Primary Care Physician Rate Increase Audit

4/15/2014

TO:  Primary Care Providers

A provision of the Affordable Care Act (ACA) 42 CFR 447.400 Primary care services furnished by physicians with a specified specialty or subspecialty requires that at the end of calendar years 2013 and 2014, the Alabama Medicaid Agency must review a statistically valid sample of physicians who received higher payment to verify that they met the following requirements:

1.    They have a specialty or subspecialty designation in family medicine, general internal medicine, or pediatrics that is recognized by the American Board of Medical Specialties (ABMS), the American Board of Physician Specialties (ABPS), or the American Osteopathic Association (AOA) and they actually practice in the areas.  The American Board of Allergy and Immunology (ABAI) is an ABMS-recognized sub-discipline of the American Board of Pediatrics and the American Board of Internal Medicine.  
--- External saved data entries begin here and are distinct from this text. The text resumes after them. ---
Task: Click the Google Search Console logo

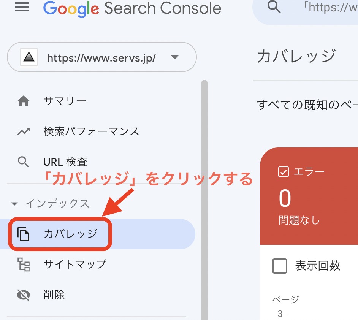Action: click(x=132, y=9)
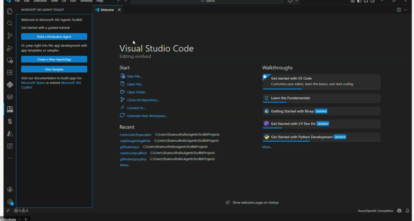Click the Clone Git Repository link
The image size is (414, 221).
coord(143,100)

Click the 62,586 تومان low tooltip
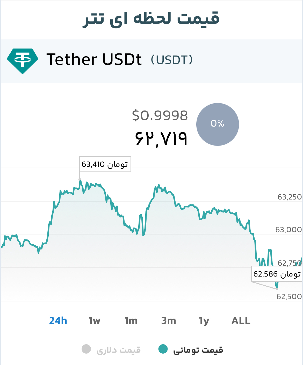(x=277, y=274)

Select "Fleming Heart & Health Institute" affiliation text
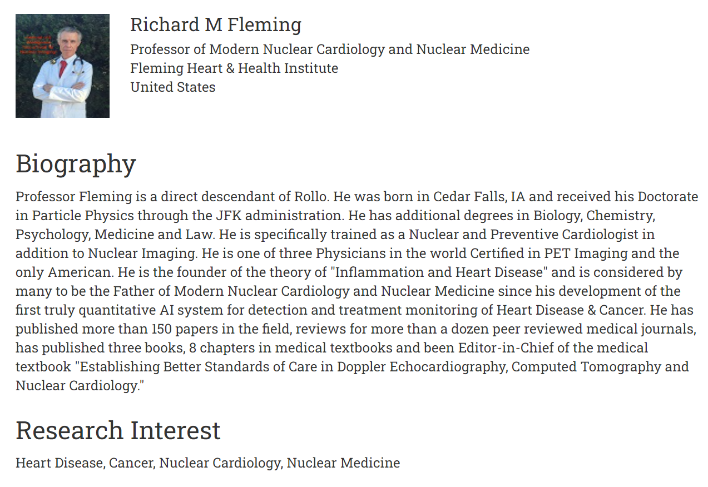(234, 68)
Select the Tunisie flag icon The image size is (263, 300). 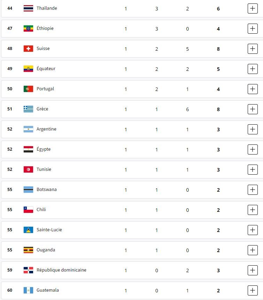[x=28, y=169]
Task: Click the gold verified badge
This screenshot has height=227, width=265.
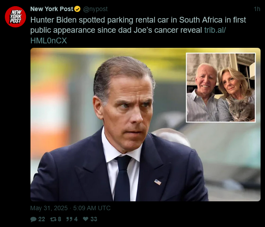Action: 77,9
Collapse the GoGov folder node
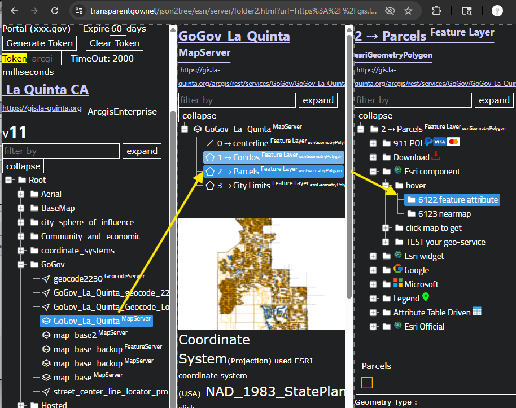 point(21,265)
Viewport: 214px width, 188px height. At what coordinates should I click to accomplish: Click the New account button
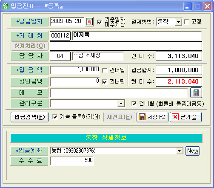192,150
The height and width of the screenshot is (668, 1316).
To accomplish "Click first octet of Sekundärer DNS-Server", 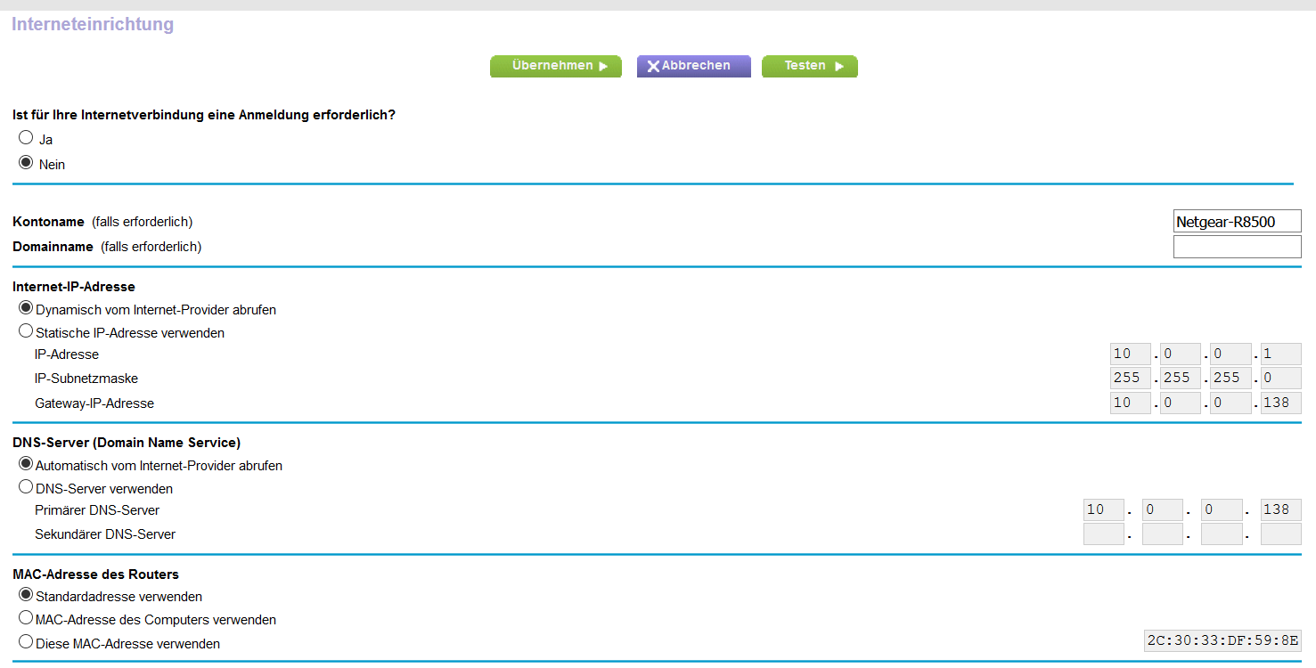I will click(x=1103, y=534).
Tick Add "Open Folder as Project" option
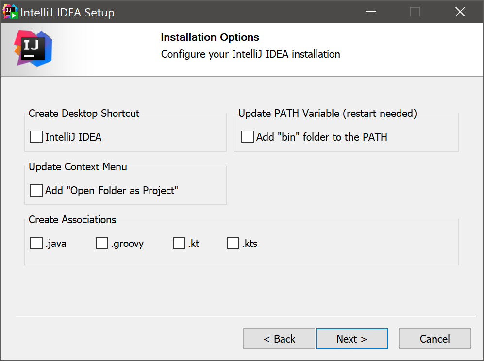This screenshot has height=361, width=484. pyautogui.click(x=36, y=190)
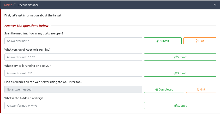Image resolution: width=220 pixels, height=114 pixels.
Task: Click lightbulb icon in ports Hint button
Action: click(197, 41)
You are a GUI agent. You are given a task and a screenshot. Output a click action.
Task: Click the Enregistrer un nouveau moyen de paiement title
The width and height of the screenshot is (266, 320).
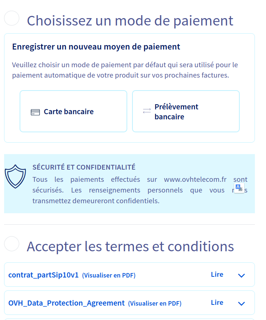pos(96,47)
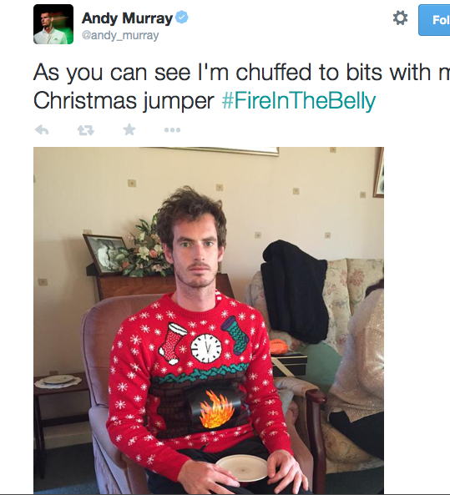Open the gear user actions menu
Image resolution: width=450 pixels, height=495 pixels.
pos(400,18)
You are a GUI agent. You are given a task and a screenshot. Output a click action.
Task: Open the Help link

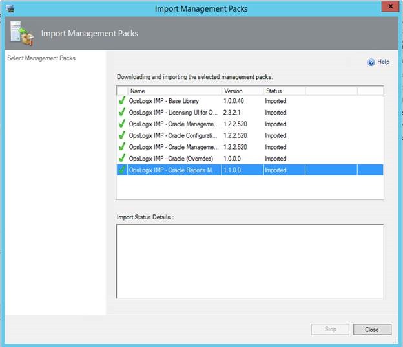(383, 62)
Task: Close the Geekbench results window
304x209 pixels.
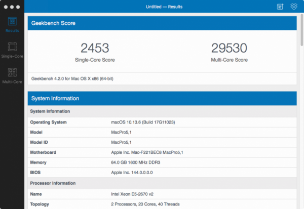Action: point(5,8)
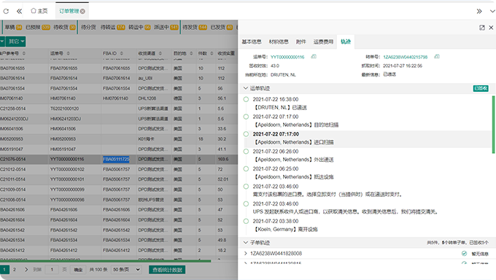Viewport: 496px width, 280px height.
Task: Select the Koeln, Germany track event circle
Action: (x=246, y=221)
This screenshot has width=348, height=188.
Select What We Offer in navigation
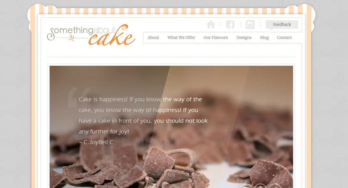click(181, 37)
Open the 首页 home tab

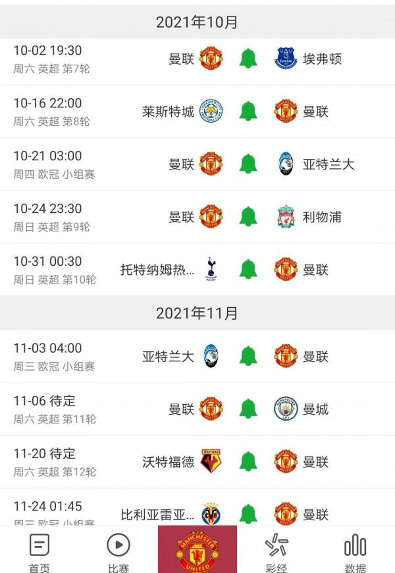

2.    They are not board certified but are practicing in the field of family medicine, general internal medicine, or pediatrics or a subspecialty under one of these specialties, and 60% of their paid Medicaid procedures billed are for evaluation and management (E&M) codes 99201 through 99499 and VFC administration services. 

Note: To verify if the 60% threshold has been met, the following calculation will be used:

Divide the total volume of E&M codes and vaccine administration codes paid by Medicaid by the total volume of all codes paid by Medicaid. This calculation will be done for each eligible physician individually and not as a group practice. Urinalysis, EKGs, and antibiotic administrations are commonly provided by primary care physicians, Centers for Medicare and Medicaid (CMS) did not include them as primary care services in the numerator when calculating the 60% threshold. Therefore, paid billed codes for ancillary services such as labs, x-rays, injections will cause the percentage threshold to be less.

This letter is to notify you that beginning May 1, 2014, the Alabama Medicaid Agency will be conducting an audit of the calendar year 2013 claims to verify that the above requirements were met.  If the audit reveals the above requirements were not met, the enhanced payment will be subject to recoupment and/or the enhanced payments will be stopped.